LA RESTAURACIÓN DEL CRISTO DEL CALVARIO (SEVILLA)

19/08/2006


 

La reciente restauración del Cristo de la Sed por parte de Ventura Gómez Rodríguez, único discípulo oficialmente reconocido por el autor de la efigie, Luis Álvarez Duarte, nos ha traído a la memoria otra intervención, de mayor envergadura, llevada a cabo por José Rodríguez Rivero-Carrera a otro emblemático Crucificado sevillano: el Cristo del Calvario.

Labrada en 1612 por el jiennense Francisco de Ocampo, la imagen padecía un extremo problema de estabilidad cuando fue restaurada, de ahí que fuera sometida a una serie de radiografías como la que ilustra este escrito que evidenciaron una consolidación inestable y una preocupante carencia, la de la espiga que debía unir el brazo izquierdo al tronco.

Además, eran perceptibles una infinidad de clavos introducidos a lo largo del tiempo, los cuales dañaban la madera por el lógico proceso de oxidación y el consiguiente efecto de cuña.
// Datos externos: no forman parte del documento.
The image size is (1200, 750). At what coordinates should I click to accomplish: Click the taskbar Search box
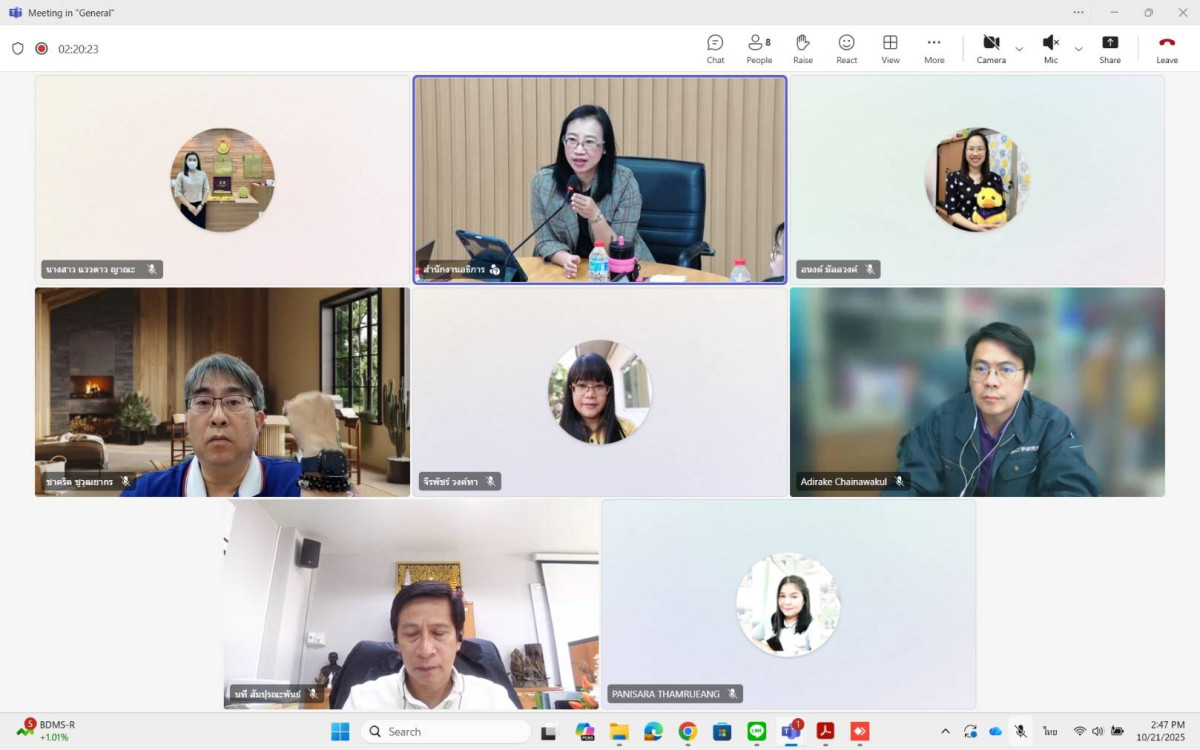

Las radiografías mostraron también un sinfín de chapuzas que llegaban incluso al uso de grapas para fijar la corona de espinas. Pese a todo, el daño más grave no era demasiado visible, porque la cruz tapaba un enjambre de varias grietas de varios milímetros de abertura que eran perceptibles en la espalda, sudario y alrededor del lugar donde penetraba el tornillo que sujeta el Cristo al madero. La imagen carecía, por tanto, de una debida sujeción y además tenía un brazo prácticamente suelto.

Rivero-Carrera, una vez que recibió la talla el 14 de noviembre de 1987, procedió a reparar la tapa de la espalda, totalmente desvencijada y abierta, con trozos de madera de cedro similar a la original, llaves de caoba y cola de milano; reforzó las piezas de la cabeza con madera de cedro; colocó nuevas espigas en ambos brazos y un tensor metálico interior que se une a la altura del esternón con dos barras de acero inoxidable embutidas en las espigas; estableció un nuevo sistema metálico de sujeción del Cristo a la cruz, e introdujo fundas de acero inoxidable en los orificios de manos y pies para evitar un contacto directo con los clavos.

Asimismo, el restaurador eliminó los elementos metálicos internos y los sustituyó por espigas de madera, reconstruyó las faltas existentes en la corona de espinas, cabello y sudario con madera de ciprés, y limpió la policromía actual, fechada unos cien años después de la ejecución de la escultura.